Part 2: Taking input and testing  for in input.

python3




def takeInput():
    languages = {"English": 'en', "French": 'fr',
                 "Spanish": 'es', "German": 'de', "Italian": 'it'}
 
    print("Select a source and target language (enter codes)")
    print("Language", "   ", "Code")
 
    for x in languages:
        print(x, "   ", languages[x])
 
    print("\n\nSource: ", end ="")
    src = input()
    sflag = 0
 
    for x in languages:
        if(languages[x] == src and not sflag):
            sflag = 1
            break
    if(not sflag):
        print("Source code not from the list, Exiting....")
        exit()
 
    print("Target: ", end ="")
    trg = input()
    tflag = 0
 
    for x in languages:
        if(languages[x] == trg and not tflag):
            tflag = 1
            break
 
    if(not tflag):
        print("Target code not from the list, Exiting....")
        exit()
 
    if(src == trg):
        print("Source and Target cannot be same, Exiting...")
        exit()
 
    print("Enter the phrase: ", end ="")
    phrase = input()
 
    return src, trg, phrase


This is a demo code so the languages code are kept limited to {English, Spanish, German, Italian, French}. You can add more languages and their codes later.

  • Taking input for source language and target language code.
  • Checking if the codes entered are supported or not.
  • Source language and target language code should not be same. 

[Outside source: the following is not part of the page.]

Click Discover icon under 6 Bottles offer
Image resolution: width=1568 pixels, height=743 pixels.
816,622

Part 3: Translating using Google Translate:

python3




def makeCall(url, script, default):
    response = default
    try:
        browser.get(url)
        while(response == default):
            response = browser.execute_script(script)
 
    except JavascriptException:
        print(JavascriptException.args)
 
    except NoSuchElementException:
        print(NoSuchElementException.args)
 
    if(response != default):
        return response
    else:
        return 'Not Available'
 
 
def googleTranslate(src, trg, phrase):
    url = 'https://translate.google.co.in/# view = home&op = translate&sl =' + \
        src + '&tl =' + trg+'&text ='+phrase
    script = 'return document.getElementsByClassName("tlid-translation")[0].textContent'
    return makeCall(url, script, None)


  • googleTranslate() function receives the three parameters i.e. source code, target code and phrase. It generates the URL for the browser to request for. 
  • script contains a javascript statement which searches for an HTML element with class = “tlid-translation” and returns it’s text contents.
  • makeCall() function makes a request with the URL created, executes the script when the webpage is ready and returns the fetched text.

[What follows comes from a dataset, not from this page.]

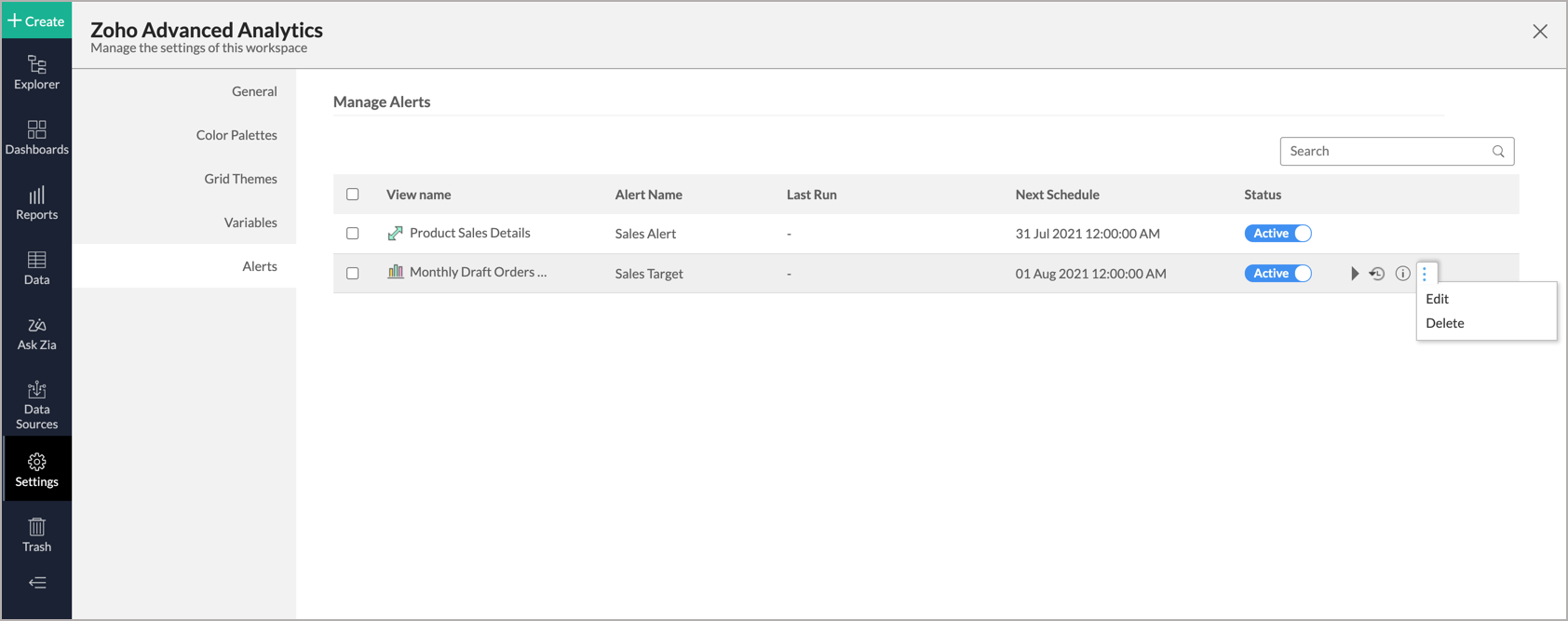Toggle the Sales Alert active switch

(1278, 234)
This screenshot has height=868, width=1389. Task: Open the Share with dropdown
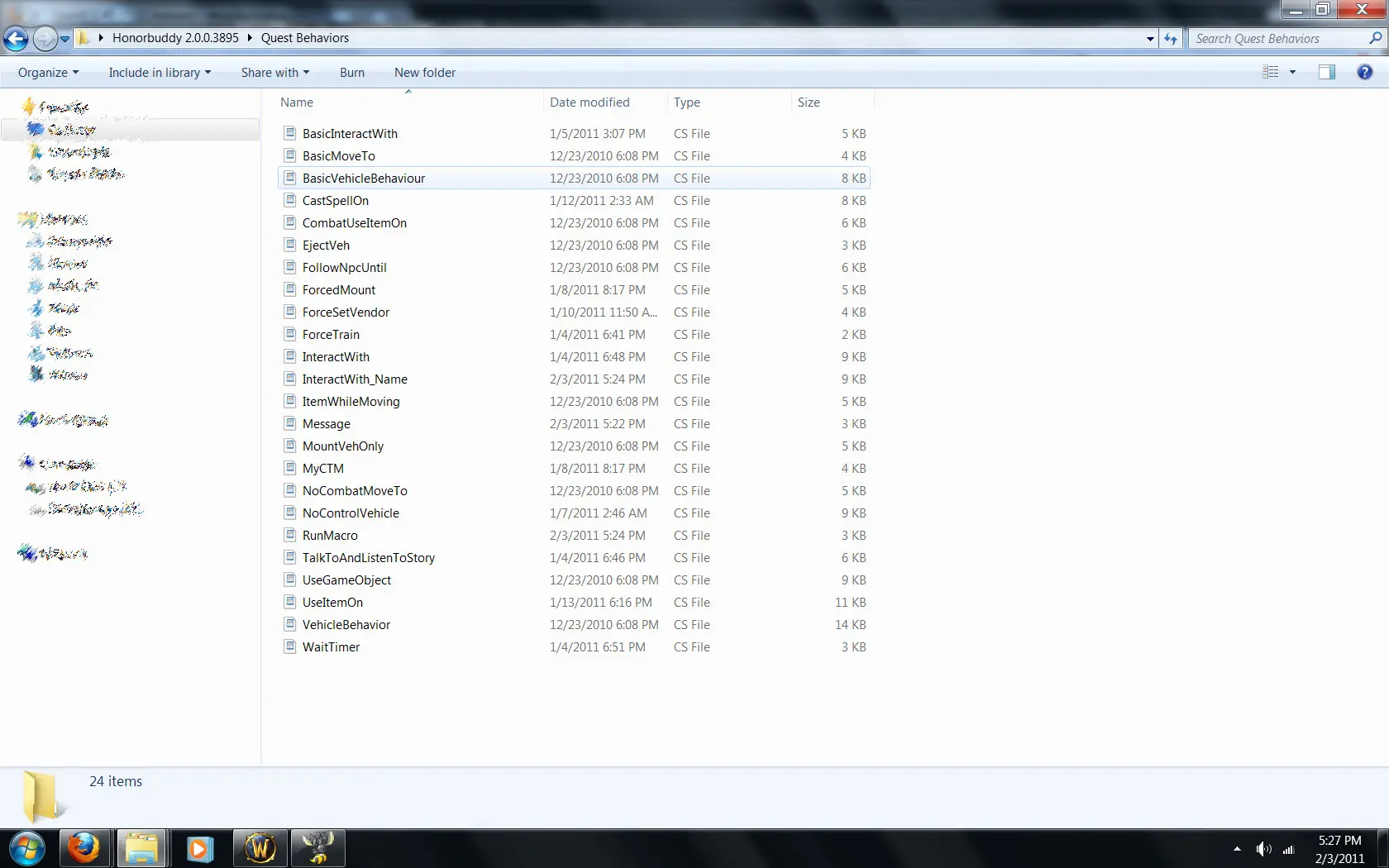point(274,73)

Combining the above three parts.

python3




if __name__ == "__main__":
    src, trg, phrase = takeInput()
    print("\nResult: ", googleTranslate(src, trg, phrase))


Paste all the parts shown above in a single .py file and execute it using Python3.

Execution: python3 <filename.py>

Output: 

Input section :

If you have commented the ‘–headless’ property statement, then a browser window like below, will appear:

The result will appear on the terminal window like below:

Note: This is demo project so language supported  are limited. You can increase the language support by adding more language codes in the declaration.